A batuta no ecrã
MÚSICA Depois de Tár, temos Maestro, este baseado na personagem real de Leonard Bernstein. Em menos de um ano, dois filmes produziram retratos da figura do/a regente de orquestra, enchendo o grande ecrã de solenidade musical. Mas há mais exemplos no cinema.

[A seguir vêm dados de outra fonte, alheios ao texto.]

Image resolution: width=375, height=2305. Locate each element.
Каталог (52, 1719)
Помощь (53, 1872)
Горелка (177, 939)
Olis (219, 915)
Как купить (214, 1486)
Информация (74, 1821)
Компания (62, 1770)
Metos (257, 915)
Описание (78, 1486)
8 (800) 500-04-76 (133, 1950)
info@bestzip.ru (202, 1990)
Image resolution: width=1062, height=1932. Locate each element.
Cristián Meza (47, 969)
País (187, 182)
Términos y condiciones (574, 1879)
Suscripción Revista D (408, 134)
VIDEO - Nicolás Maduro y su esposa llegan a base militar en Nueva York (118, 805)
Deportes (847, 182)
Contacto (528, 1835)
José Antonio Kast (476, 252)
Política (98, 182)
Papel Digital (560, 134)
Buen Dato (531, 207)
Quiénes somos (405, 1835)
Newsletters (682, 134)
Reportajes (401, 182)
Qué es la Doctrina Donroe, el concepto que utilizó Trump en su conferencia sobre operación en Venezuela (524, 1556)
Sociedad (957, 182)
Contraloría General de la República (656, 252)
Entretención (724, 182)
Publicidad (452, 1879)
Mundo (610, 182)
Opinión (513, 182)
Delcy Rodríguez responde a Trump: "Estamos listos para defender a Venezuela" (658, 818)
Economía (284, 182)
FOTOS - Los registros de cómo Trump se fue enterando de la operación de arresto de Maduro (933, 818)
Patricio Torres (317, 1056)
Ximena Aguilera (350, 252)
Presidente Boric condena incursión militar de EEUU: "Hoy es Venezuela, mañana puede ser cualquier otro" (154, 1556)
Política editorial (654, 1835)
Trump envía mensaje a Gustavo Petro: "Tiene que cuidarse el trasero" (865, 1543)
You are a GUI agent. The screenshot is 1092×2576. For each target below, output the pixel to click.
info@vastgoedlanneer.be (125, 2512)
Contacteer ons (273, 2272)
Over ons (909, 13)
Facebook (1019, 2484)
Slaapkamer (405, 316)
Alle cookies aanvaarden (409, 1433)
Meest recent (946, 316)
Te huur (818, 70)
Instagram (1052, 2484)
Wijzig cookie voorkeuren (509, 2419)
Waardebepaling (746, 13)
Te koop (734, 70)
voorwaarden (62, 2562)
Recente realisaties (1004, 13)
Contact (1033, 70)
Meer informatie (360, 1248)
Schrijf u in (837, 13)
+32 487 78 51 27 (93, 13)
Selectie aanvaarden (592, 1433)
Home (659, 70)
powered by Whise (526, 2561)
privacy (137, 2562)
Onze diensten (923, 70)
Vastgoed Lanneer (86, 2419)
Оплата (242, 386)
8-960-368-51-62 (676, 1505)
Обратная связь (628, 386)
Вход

Uma das brincadeiras à volta de Tár, o filme de Todd Fields protagonizado por Cate Blanchett que fez correr muita tinta sobre a biografia inventada da sua personagem titular, foi a certificação de que essa maestrina – ou maestro, como prefere ser chamada – teve em Leonard Bernstein o seu mentor. No filme vemo-la a afirmar tal privilégio numa entrevista, e mais tarde a mesma Lydia Tár revisita a sua coleção de cassetes VHS, com as gravações dos célebres Concertos para Jovens, como quem regressa à casa de partida do seu amor pela música. Pois bem, para entrar no jogo, os três filhos de Bernstein decidiram declarar, numa carta à revista The New Yorker, que Tár, qual criação do cinema com vida própria, teria sido uma “adolescente-prodígio cujo talento, de tão formidável, lhe garantiu permissão especial para ser uma das alunas de Bernstein em Tanglewood, no verão de 1990”. Se os representantes do espólio do maestro o dizem, quem pode negar a associação?
A figura universal do maestro no cinema já teve algumas expressões mais ou menos memoráveis. Entre as mais óbvias, talvez seja de referir os filmes sobreWolfgang Amadeus Mozart (Amadeus, de Milos Forman) e Ludwig van Beethoven (Corrigindo Beethoven, de Agnieszka Holland), que não deixam de ser retratos de homens com a batuta na mão, para lá das respetivas composições musicais.
Mas há também O Concerto (2009), de Radu Mihaileanu, história de vingança de um maestro da ex-União Soviética que reúne os seus antigos músicos judeus e os leva a Paris em representação oficial da Orquestra do Teatro Bolshoi; Tentação de Vénus (1991), de István Szabó, com Glenn Close no papel de uma diva da ópera que se apaixona por um maestro húngaro durante uma produção de Tannhäuser, de Wagner; O Chefe de Orquestra (1980), de Andrzej Wajda, drama sobre o conflito entre dois maestros numa pequena cidade polaca; e Ensaio de Orquestra (1978), um filme de Federico Fellini para a RAI, por sinal, a sua última colaboração com o compo
sitor Nino Rota, em que os ensaios de um grupo musical expõem a revolta dos músicos contra o maestro. Conto político sobre a disciplina e a criação artística?
O que não falta por aí são filmes sobre músicos de orquestra. Já a personagem do maestro, tal como se apresenta em Tár e no novo filme de Bradley Cooper sobre Bernstein, Maestro, parece não ter equivalente em termos de intensidade e concentração de energia produtiva. O que Blanchett e Cooper alcançaram enquanto atores tem que ver com uma nova dimensão dramática; uma vulnerabilidade íntima indissociável do músculo profissional.
Mas há maestros e maestros. Quando concebeu Fantasia (1940), Walt Disney teve logo em mente a figura de Leopold Stokowski, para fazer exatamente aquilo que ele faz nesse filme revolucionário da animação: dirigir a Orquestra de Filadélfia, que toca grandes temas da música clássica à medida dos oito segmentos de desenho animado. Um maestro conhecido por não usar a batuta. Ao contrário daquele interpretado por Victor Sjöström em Rumo à Felicidade (1950), de Ingmar Bergman, que se agarra à varinha enquanto demonstra a sua insatisfação quanto ao fortíssimo da sua orquestra... Outro belo filme.